Clubhouse is literally just software that artificially limited things to be popular by: 1. Limited users 2. Limited to iPhones. 3. Having no history or recording of conversations.

satvikpendem|2 years ago

I saw the $100 million series B for Pinecone and thought something similar, since vector databases are becoming more easily commodified, with Postgres already getting pgvector and pgANN.

rchaud|2 years ago

That's $4b in Twitter stock though. What would that even have been worth now, assuming they remained public?

sosodev|2 years ago

The owners would have gotten a nice exit. The employees would have probably ended up laid off anyway, right?
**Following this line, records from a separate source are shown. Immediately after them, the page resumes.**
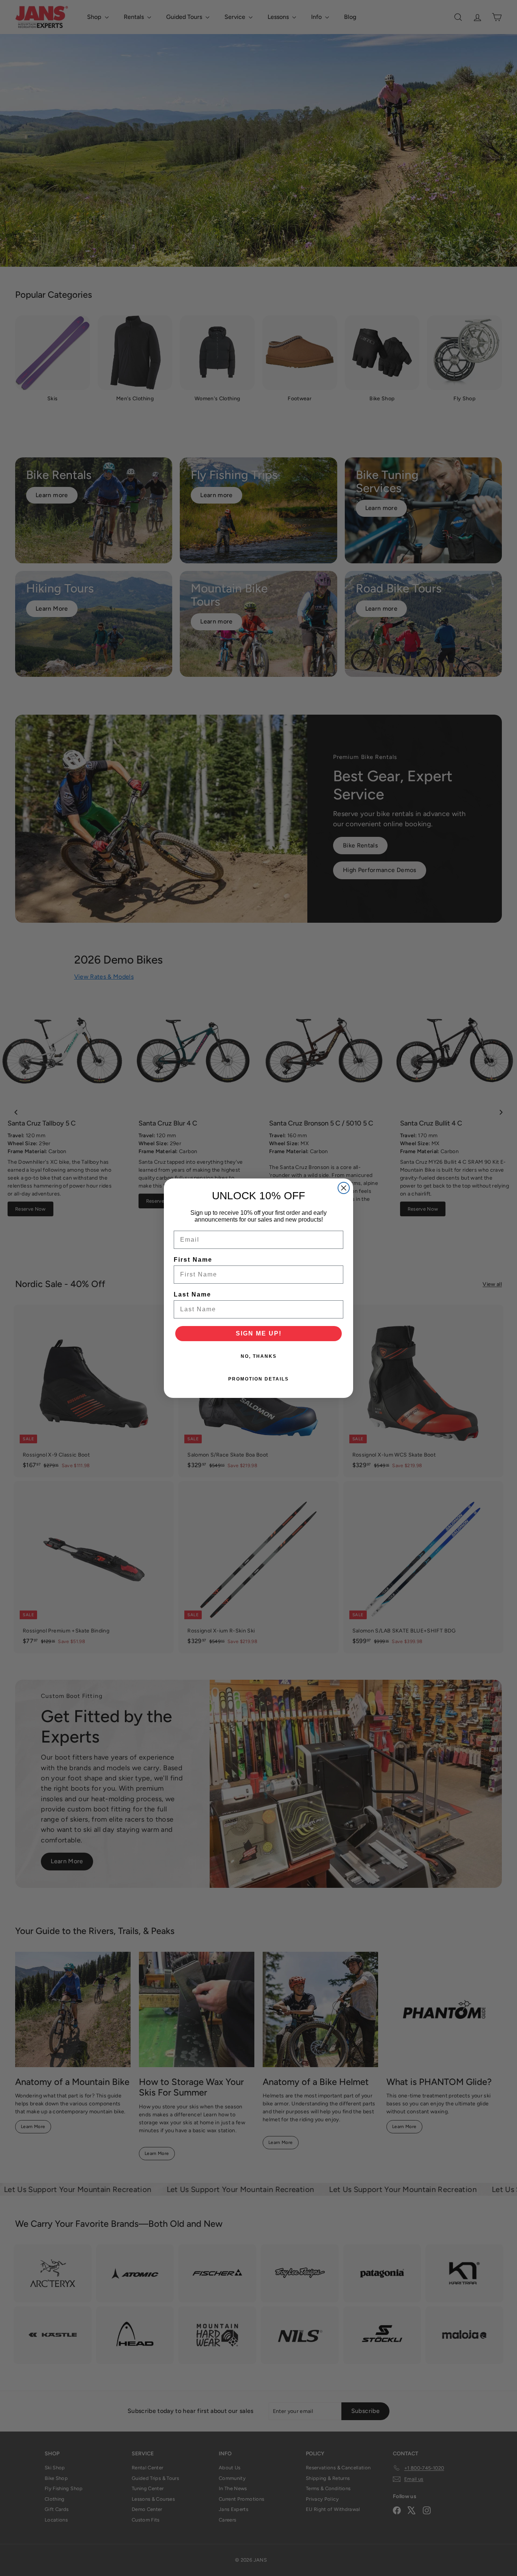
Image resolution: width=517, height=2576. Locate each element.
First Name (193, 1259)
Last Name (192, 1294)
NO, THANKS (259, 1356)
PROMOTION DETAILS (258, 1379)
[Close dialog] (343, 1188)
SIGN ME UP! (259, 1333)
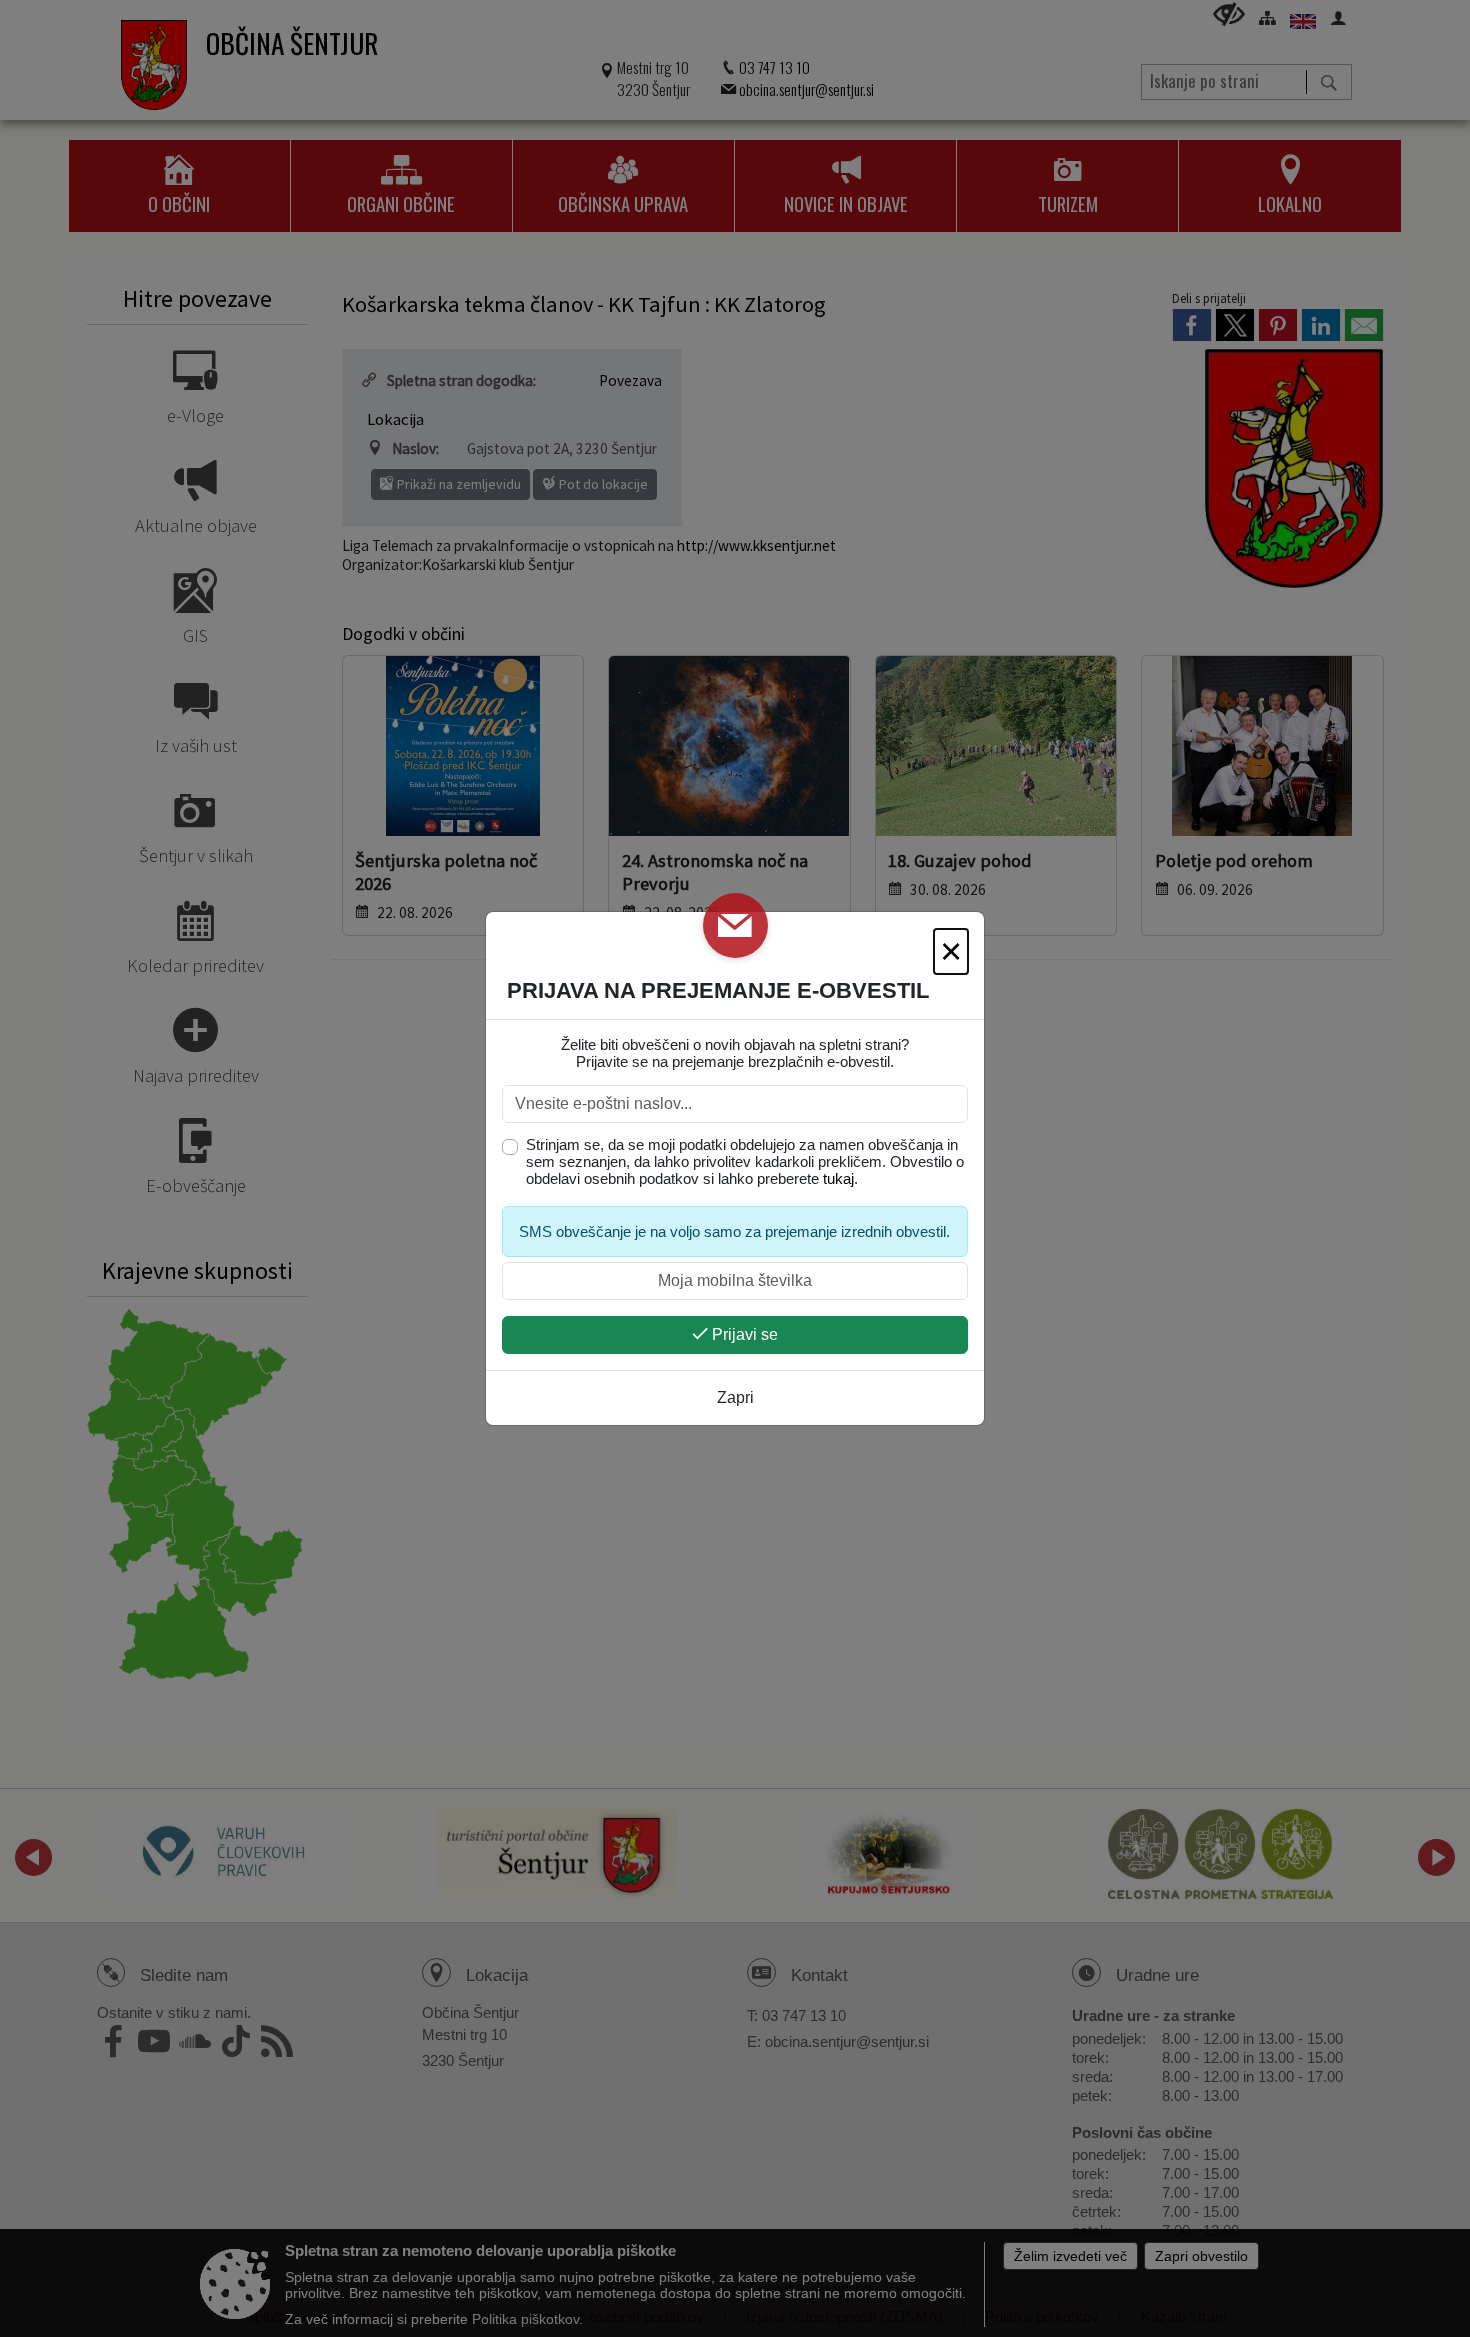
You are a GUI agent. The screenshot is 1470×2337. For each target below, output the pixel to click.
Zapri (735, 1397)
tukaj (838, 1178)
edit: actually looking at some posted salaries it seems some employees were given quite a lot of equity

gkoberger|2 years ago

At that time, I don't think so. It was an incredibly small team back then, and the CEO of Twitter at the time was Jack. It likely would have remained (somewhat) independent, at least in the short term, similar to Vine and Instagram. And given equity, I assume almost all employees would have become millionaires.

dylan604|2 years ago

Definitely under the new management team

rvz|2 years ago

There was no chance that Twitter (who already had periscope) would accept a $4B+ deal to buy Clubhouse.

In fact, it was very predictable as I said here before the acquisition talks that Twitter would push on with using Spaces instead of buying Clubhouse. [0]
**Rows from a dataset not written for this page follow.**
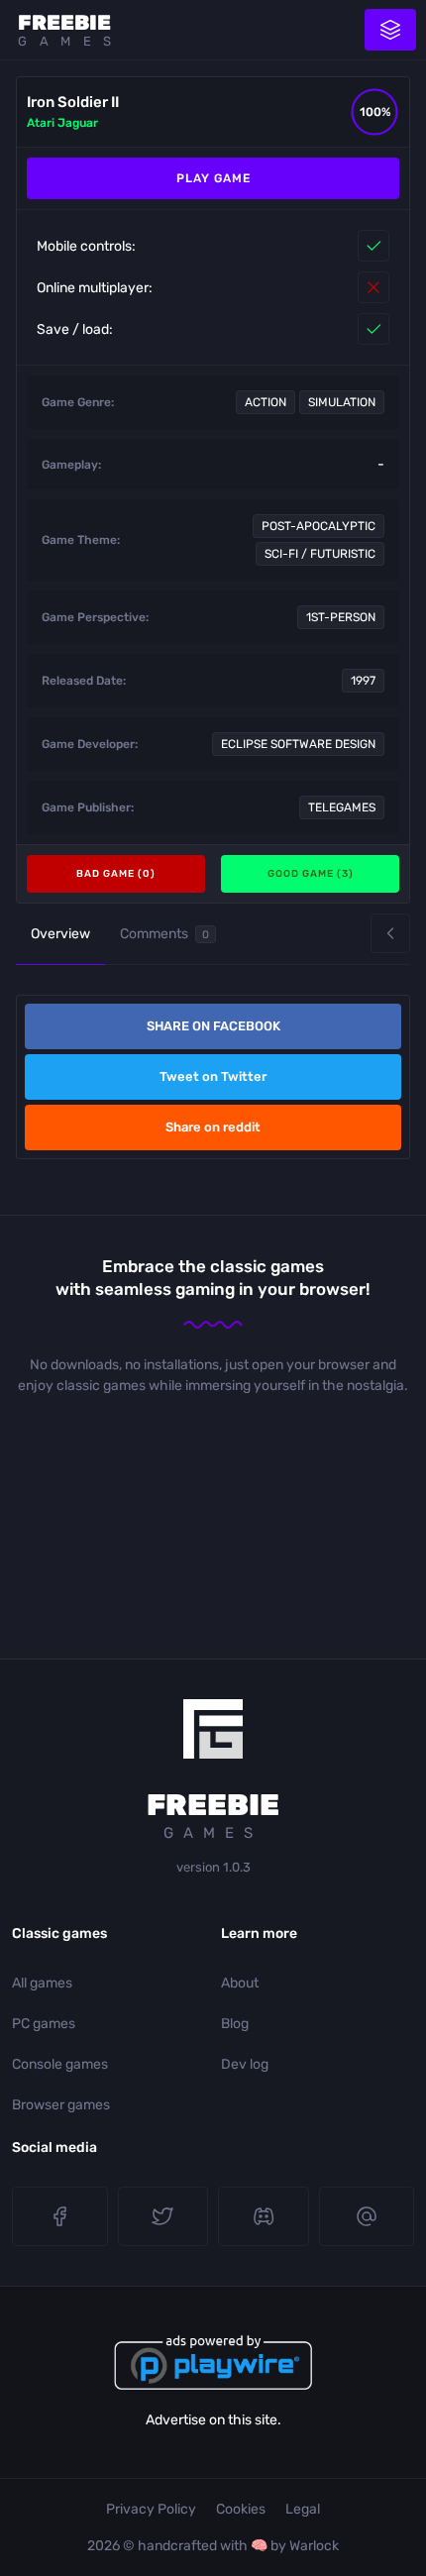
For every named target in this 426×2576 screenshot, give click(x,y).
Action (265, 402)
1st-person (340, 617)
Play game (213, 178)
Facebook (60, 2216)
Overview (60, 933)
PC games (43, 2023)
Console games (60, 2064)
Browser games (61, 2104)
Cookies (241, 2509)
The hard truth was that Clubhouse launched too slowly and even Twitter Spaces launched faster than Clubhouse to release their Android app. [1]
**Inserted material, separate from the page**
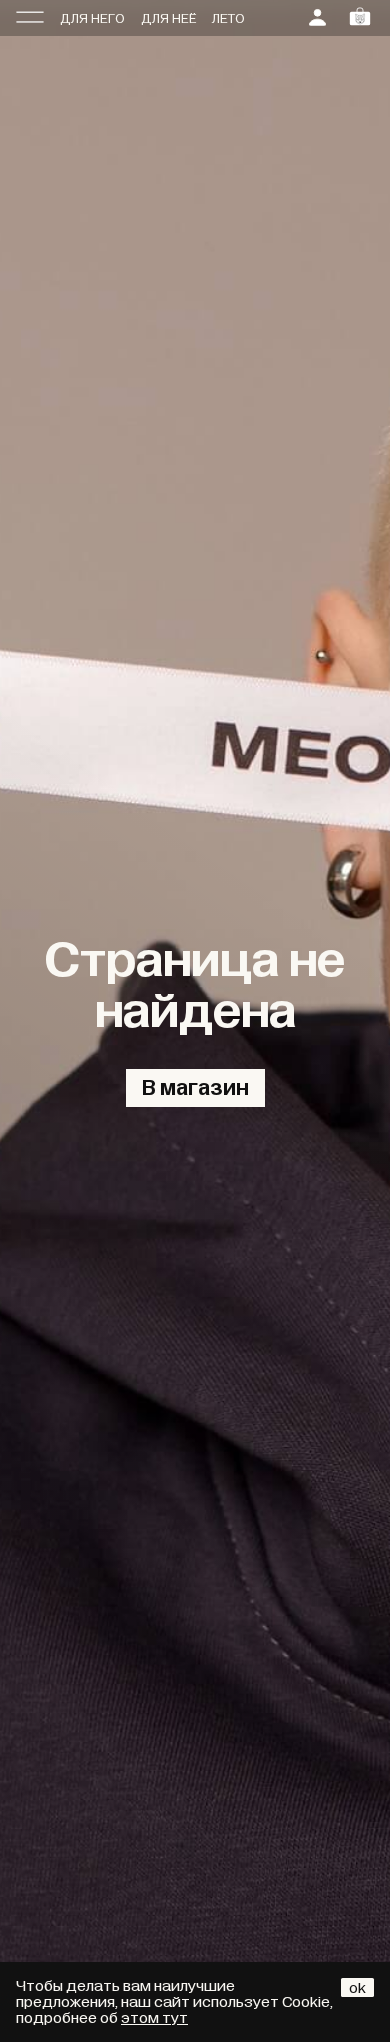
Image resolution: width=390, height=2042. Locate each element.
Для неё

The invite system, slow release of the Android app caused them to lose steam to Twitter and Discord during the social audio race of 2021 at the time. [2]

[0] https://news.ycombinator.com/item?id=26044382

[1] https://news.ycombinator.com/item?id=26705535

[2] https://news.ycombinator.com/item?id=26659374

Prbeek|2 years ago

Who launches an IOS first app in 2023? You are telling android users that they are not important

nemo44x|2 years ago

Never say no to your first billion. It's the hardest billion to make.